Да, то была бедность, которая угнетала нас обоих и порой казалась просто невыносимой. А как жили те, «избранные», и была ли у них хотя бы крупица того удивительного, волнующего, словно ускользающего счастья, которое было у нас? На что направлена их страсть? На деньги, на лживую власть, на подавление ближних.
Конрад кончил есть и только тут обратил на меня внимание:
— Ты же ничего не ела?
— Не хочется. Я смотрела на тебя.
— На меня?
— Да. Я глядела и думала: тебе, должно быть, очень трудно, в последнее время ты совсем извелся. Или у тебя какое-то горе, которое ты не хочешь открыть мне?
— Да нет. Горе то же, что и всегда: наше общее горе бедных. Эти кровавые собаки не дают нам жить. Рабочих преследуют, как беззащитных овечек. Военно-полевые суды действуют с невыносимой жестокостью. Процветает предательство, за любое мало-мальски смелое слово грозит смерть. Не только на островах, где было открытое выступление, но и тут, где все давно успокоилось, продолжаются кровавые истязания рабочих. Вот это меня и мучает, крадет мой сон. Я частенько просто презираю себя за то, что в ноябре не очень энергично призывал рабочих выйти на улицы. Но кто мог тогда предположить, что все так кончится. Да и оставались мы почти с голыми руками — у нас было невероятно мало оружия.
Я чувствовала, как в сердце моем, словно огненный вал, поднимается гнев. «Если буржуазия так собирается защищать «отечество и свободу» — убивать беззащитных рабочих, то это отечество уже не является отечеством рабочих и подобная «свобода», не для трудящихся. И если буржуазия считает оправданной свою вражду и месть, то пусть она не удивляется, что трудовой люд отмерит ей той же мерой и начнет борьбу. Кто сеет ветер, тот пожинает бурю. И кто однажды поднимет меч — от меча и погибнет». Это были, конечно, мысли Конрада, они мне когда-то запомнились и теперь снова всплыли в памяти. Но я вообще настолько находилась под влиянием Конрада, что у меня как бы уже и не было своих мыслей и мнений. То, что он делал, — было по-моему верно, что говорил — было правильно.

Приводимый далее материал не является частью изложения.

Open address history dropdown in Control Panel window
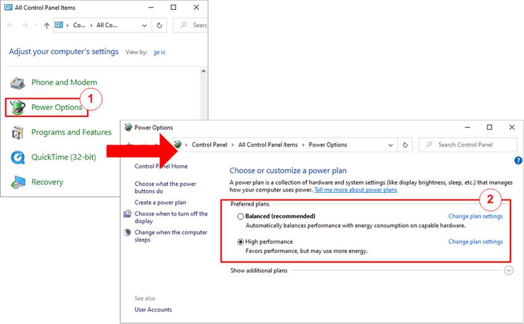 click(x=145, y=25)
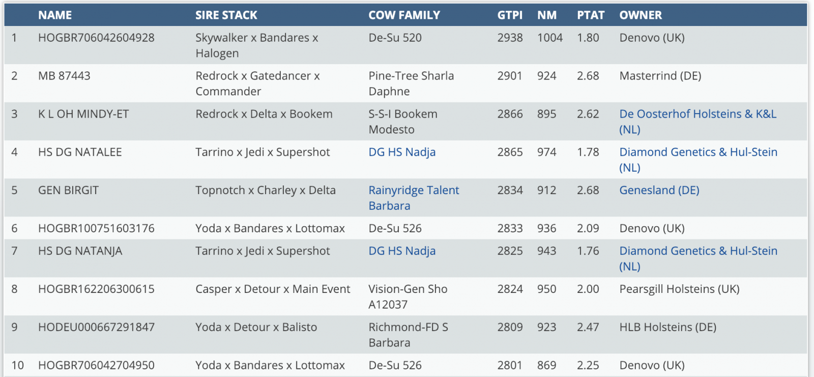Click Diamond Genetics & Hul-Stein owner for HS DG NATANJA
This screenshot has width=814, height=377.
(698, 251)
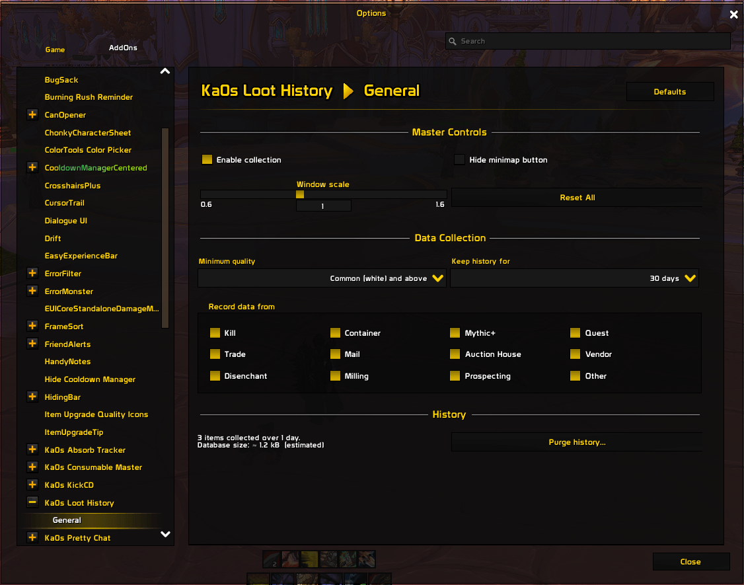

— Эти горлопаны на каждом углу, кричат об ужасных преступлениях большевиков, — продолжал Конрад, — но то, что они сами делают, об этом и не пикнут. Сотни арестованных, сотни растерзанных под покровом ночи, — по их мнению, все это ничего, все это разрешено… Мол, большевики убивали в отместку, а они — во имя «демократии и свободы». Какая бесстыдная ложь! Вот они-то и убивают ради мести, потому что им нужно избавиться от «революционных материй», чтобы никто не препятствовал их свободе эксплуатации и не мешал их пищеварению. Это и есть кровавая расплата, это обыкновенный белый террор, который сейчас в ходу против рабочих, и число его жертв неисчислимо. Имена всех погибших мы, наверно, никогда не узнаем: так ловко скрывают буржуазные псы свою кровавую работу…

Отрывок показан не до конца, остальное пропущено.